Succession planning as a discipline is stale, and its outputs are largely undifferentiated from those 30 years ago. But the world has shifted on its axis, and it is time for a different array of strategies, tactics—and results.


A group of gears with an arrow pointing to the right.


What Does It Mean to Rethink Succession?

When we began our discussions about this issue of the journal, we wanted to take a hard look at how or if the turbulent span of 2020-21 had changed succession planning in organizations. In dozens of discussions with CHROs, board members, CEOs and heads of executive development, it became clear that the practical problem-set that succession planning needs to encompass has grown more complex, even as the discipline involved in the work has not, at the systems level, evolved to keep pace.

Succession planning practices, we found, have evolved little from the late 1990s. Yes, board liability, tightened stakeholder focus on the “G” in ESG and a few prominent failures have made it harder for CEOs to simply anoint successors. But judged solely by outputs, succession planning has produced a remarkably undifferentiated product over the past 30 years. To wit:

  • The CEO finalist group remains—by a vast majority—predominantly male and white.
  • Even in companies where the incumbent CEO has been in place for many years, the lack of a ready successor has too often prompted board members to step into the CEO role. As board members are often older, whiter and more male than most organizations’ C-suites, this has in turn reinforced the homogenous nature of chief executive ranks.
  • The senior talent pipeline is also predominantly white—“diversity” in that pipe usually refers to gender. Deep-diving on the data shows that a limited number of diverse leaders are often cited in multiple potential succession slots, effectively double- or triple-counting their diversification impact.
  • The succession discussion has remained narrowly focused on the top of the organization, meaning that a clear development strategy for grooming leaders and culture-carriers at the top of the organization is often disconnected from the daily work of identifying and developing the best managers and culture-carriers at the organization’s front lines.
  • One sign of the weakness in traditional succession assessment processes is that, for many organizations, the potential successor lists in December 2019 have been upended by the actual performance of senior leaders in 2020-21.

According to original research conducted in July 2021 for this issue (see Data Watch), more than a quarter of large organizations (and nearly one-third of medium-sized companies) acknowledge not having a succession plan in place. Where plans do exist, HR professionals and line business leaders are disconnected on some fundamental points of view: 

  • HR professionals note that succession plans are adhered to only 63 percent of the time, while business leaders feel they stick to their plans 98 percent of the time.
  • HR professionals cite business performance, organizational performance and knowledge of the culture as the top succession criteria, while business leaders cite DE&I goals as number one, followed by business performance and organization culture.
  • Even the existence of a succession plan shows a gap: 97 percent of business leaders believe the organization has or is creating clarity on succession, while only 64 percent of HR leaders are likely to feel the same way.

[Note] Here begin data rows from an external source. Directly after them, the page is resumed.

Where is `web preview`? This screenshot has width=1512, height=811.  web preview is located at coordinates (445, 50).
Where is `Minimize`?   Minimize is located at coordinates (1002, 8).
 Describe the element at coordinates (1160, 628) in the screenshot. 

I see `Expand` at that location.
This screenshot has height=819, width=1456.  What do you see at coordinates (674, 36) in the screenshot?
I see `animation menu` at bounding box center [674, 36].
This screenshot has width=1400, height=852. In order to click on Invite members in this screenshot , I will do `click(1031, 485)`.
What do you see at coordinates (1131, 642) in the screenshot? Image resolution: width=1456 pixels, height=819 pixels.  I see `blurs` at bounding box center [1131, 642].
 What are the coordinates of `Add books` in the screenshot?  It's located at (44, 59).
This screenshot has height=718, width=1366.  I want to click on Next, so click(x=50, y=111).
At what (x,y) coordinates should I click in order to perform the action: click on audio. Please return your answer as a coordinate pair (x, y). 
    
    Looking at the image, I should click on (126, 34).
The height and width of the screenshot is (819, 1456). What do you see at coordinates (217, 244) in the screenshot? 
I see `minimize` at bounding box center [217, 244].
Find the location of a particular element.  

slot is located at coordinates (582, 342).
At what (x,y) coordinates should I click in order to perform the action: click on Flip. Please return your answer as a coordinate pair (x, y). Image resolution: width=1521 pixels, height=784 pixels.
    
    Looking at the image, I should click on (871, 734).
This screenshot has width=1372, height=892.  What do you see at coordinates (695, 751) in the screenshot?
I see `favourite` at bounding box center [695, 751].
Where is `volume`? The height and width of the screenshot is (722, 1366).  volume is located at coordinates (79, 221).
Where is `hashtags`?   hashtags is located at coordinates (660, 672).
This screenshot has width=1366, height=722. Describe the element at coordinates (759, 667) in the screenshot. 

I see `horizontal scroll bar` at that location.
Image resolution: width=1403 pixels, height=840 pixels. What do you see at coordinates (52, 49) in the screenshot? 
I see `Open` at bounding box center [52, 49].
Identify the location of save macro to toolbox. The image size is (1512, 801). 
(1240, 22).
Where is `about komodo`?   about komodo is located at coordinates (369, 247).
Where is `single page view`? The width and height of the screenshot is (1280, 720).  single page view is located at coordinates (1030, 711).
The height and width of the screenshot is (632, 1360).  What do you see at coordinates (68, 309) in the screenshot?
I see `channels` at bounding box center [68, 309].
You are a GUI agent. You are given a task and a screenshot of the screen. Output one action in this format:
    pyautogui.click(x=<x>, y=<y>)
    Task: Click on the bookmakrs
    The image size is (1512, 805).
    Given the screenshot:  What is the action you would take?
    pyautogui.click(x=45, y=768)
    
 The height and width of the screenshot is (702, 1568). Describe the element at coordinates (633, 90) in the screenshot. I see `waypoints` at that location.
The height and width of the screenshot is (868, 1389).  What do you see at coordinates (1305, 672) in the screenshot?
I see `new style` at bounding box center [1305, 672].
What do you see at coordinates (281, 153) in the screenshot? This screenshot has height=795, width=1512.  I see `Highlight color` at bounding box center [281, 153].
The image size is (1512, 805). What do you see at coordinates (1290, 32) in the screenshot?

So what problem-set are we solving for? We broke it down several ways:

What are we doing well today? This issue examines what success looks like for the candidates in the pipeline, for the board members making the decisions, and for the HR leaders managing the process.

How do you start the conversation when there is reluctance in the system? Dan Ciampa’s article, “The Art of Leaving,” is an utterly original and practical analysis of this topic. His dissection of the mistakes and impacts of both reluctant departures and well-intended hand-overs gone wrong offers multiple lessons for CEOs, boards and succession planners in HR.

How do you remove structural barriers to a diverse senior talent and board pipeline? In the article “Directors Failing to Act Is the Biggest Barrier to the Boardroom,” original research on this should prompt pragmatic discussions up and down the talent supply chain. While board service is a competing time demand, organizations have used external boards as a development tool for senior executives for a decade or more. But there’s often a catch—a leader has to achieve a level of seniority before being allowed to have an external board appointment. Those seniority levels remain heavily white and male. This creates a loop of mostly white boardrooms selecting successors from candidate pools wherein the white candidates are statistically more likely to have had external board experience, and therefore may be perceived as being more well-rounded coming into their first CEO role.

How do you best onboard a new senior leader in a hybrid or virtual world? Stephen Miles and Deb Bubb cover the waterfront on our new reality where any senior leader—no matter how well-selected—will have to rethink their ability to unite and impact the organization without the luxury and power of in-person connections.

How does executive compensation drive the right leadership culture to create the best senior talent pool? Compensation not only drives current executive behaviors and performance, but also is an under-used instrument for crafting the leadership pipeline of the future. Charles Tharp and Kenneth Freeman of Boston University’s Questrom School of Business offer structured approaches to making compensation’s impact deliberate.

What questions do boards need to ask differently of succession processes and candidates? Several contributors address aspects of this question, but I’ll call attention to the passage that stopped me in my tracks. Dambisa Moyo, director at 3M and Chevron, in a roundtable discussion with fellow directors about how best to evaluate a candidate’s X-factors, said, “There is much more emphasis on broadening the metrics by which we judge candidates. For many years, boards tended to focus on noncontroversial areas like financial acumen and operational experience. Those remain important, of course, but there is greater scrutiny of ethics and morality.” For instance, she continued, “Boards can also ask questions of candidates like, ‘What’s the worst thing you’ve done to another human being?’” 

If we are going to shake up the complacency of traditional succession planning, questions like that are a hell of a place to begin.

This issue is a discussion-starter, not a discussion-ender. Succession planning as a discipline is stale, and its outputs are largely undifferentiated from those 30 years ago. But the world has shifted on its axis, and it is time for a different array of strategies, tactics—and results.